Copy all of the entries that follow, exactly.

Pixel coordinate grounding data
[Start of section]
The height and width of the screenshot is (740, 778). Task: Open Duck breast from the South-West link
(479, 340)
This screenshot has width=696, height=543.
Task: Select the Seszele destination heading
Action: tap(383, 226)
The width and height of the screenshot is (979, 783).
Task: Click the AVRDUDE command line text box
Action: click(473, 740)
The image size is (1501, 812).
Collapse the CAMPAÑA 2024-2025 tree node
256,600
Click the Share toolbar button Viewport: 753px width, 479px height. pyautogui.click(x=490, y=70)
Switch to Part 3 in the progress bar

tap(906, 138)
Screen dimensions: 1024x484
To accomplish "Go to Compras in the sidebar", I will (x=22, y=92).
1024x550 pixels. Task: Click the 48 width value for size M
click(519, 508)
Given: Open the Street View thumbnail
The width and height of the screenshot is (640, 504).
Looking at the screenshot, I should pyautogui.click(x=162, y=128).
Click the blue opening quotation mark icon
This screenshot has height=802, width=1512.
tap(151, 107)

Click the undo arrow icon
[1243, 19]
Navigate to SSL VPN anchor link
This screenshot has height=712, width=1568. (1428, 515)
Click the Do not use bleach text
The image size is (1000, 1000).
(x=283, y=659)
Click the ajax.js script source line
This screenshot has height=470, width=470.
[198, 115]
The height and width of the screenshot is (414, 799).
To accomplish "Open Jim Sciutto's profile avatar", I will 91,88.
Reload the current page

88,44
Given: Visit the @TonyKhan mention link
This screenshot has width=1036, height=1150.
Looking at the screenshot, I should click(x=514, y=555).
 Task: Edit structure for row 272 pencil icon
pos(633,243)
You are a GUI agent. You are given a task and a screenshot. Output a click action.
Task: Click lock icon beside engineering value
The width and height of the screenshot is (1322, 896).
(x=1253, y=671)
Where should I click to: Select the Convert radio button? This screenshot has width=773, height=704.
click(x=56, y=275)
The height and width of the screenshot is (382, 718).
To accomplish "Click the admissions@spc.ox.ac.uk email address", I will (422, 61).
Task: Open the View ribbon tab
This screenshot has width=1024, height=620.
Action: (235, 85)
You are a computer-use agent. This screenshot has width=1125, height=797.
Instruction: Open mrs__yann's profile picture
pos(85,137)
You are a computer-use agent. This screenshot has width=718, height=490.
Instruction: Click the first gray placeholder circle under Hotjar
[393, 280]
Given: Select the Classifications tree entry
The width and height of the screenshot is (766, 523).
[End of section]
--- Exercise answer ---
The height and width of the screenshot is (740, 778). Task: Open Duck breast from the South-West link
(479, 340)
This screenshot has width=696, height=543.
Task: Select the Seszele destination heading
Action: tap(383, 226)
The width and height of the screenshot is (979, 783).
Task: Click the AVRDUDE command line text box
Action: click(473, 740)
The image size is (1501, 812).
Collapse the CAMPAÑA 2024-2025 tree node
256,600
Click the Share toolbar button Viewport: 753px width, 479px height. pyautogui.click(x=490, y=70)
Switch to Part 3 in the progress bar

tap(906, 138)
Screen dimensions: 1024x484
To accomplish "Go to Compras in the sidebar", I will (x=22, y=92).
1024x550 pixels. Task: Click the 48 width value for size M
click(519, 508)
Given: Open the Street View thumbnail
The width and height of the screenshot is (640, 504).
Looking at the screenshot, I should pyautogui.click(x=162, y=128).
Click the blue opening quotation mark icon
This screenshot has height=802, width=1512.
tap(151, 107)

Click the undo arrow icon
[1243, 19]
Navigate to SSL VPN anchor link
This screenshot has height=712, width=1568. (1428, 515)
Click the Do not use bleach text
The image size is (1000, 1000).
(x=283, y=659)
Click the ajax.js script source line
This screenshot has height=470, width=470.
[198, 115]
The height and width of the screenshot is (414, 799).
To accomplish "Open Jim Sciutto's profile avatar", I will 91,88.
Reload the current page

88,44
Given: Visit the @TonyKhan mention link
This screenshot has width=1036, height=1150.
Looking at the screenshot, I should click(x=514, y=555).
 Task: Edit structure for row 272 pencil icon
pos(633,243)
You are a GUI agent. You are given a task and a screenshot. Output a click action.
Task: Click lock icon beside engineering value
The width and height of the screenshot is (1322, 896).
(x=1253, y=671)
Where should I click to: Select the Convert radio button? This screenshot has width=773, height=704.
click(x=56, y=275)
The height and width of the screenshot is (382, 718).
To accomplish "Click the admissions@spc.ox.ac.uk email address", I will (422, 61).
Task: Open the View ribbon tab
This screenshot has width=1024, height=620.
Action: (235, 85)
You are a computer-use agent. This screenshot has width=1125, height=797.
Instruction: Open mrs__yann's profile picture
pos(85,137)
You are a computer-use agent. This screenshot has width=718, height=490.
Instruction: Click the first gray placeholder circle under Hotjar
[393, 280]
Given: Select the Classifications tree entry
The width and height of the screenshot is (766, 523).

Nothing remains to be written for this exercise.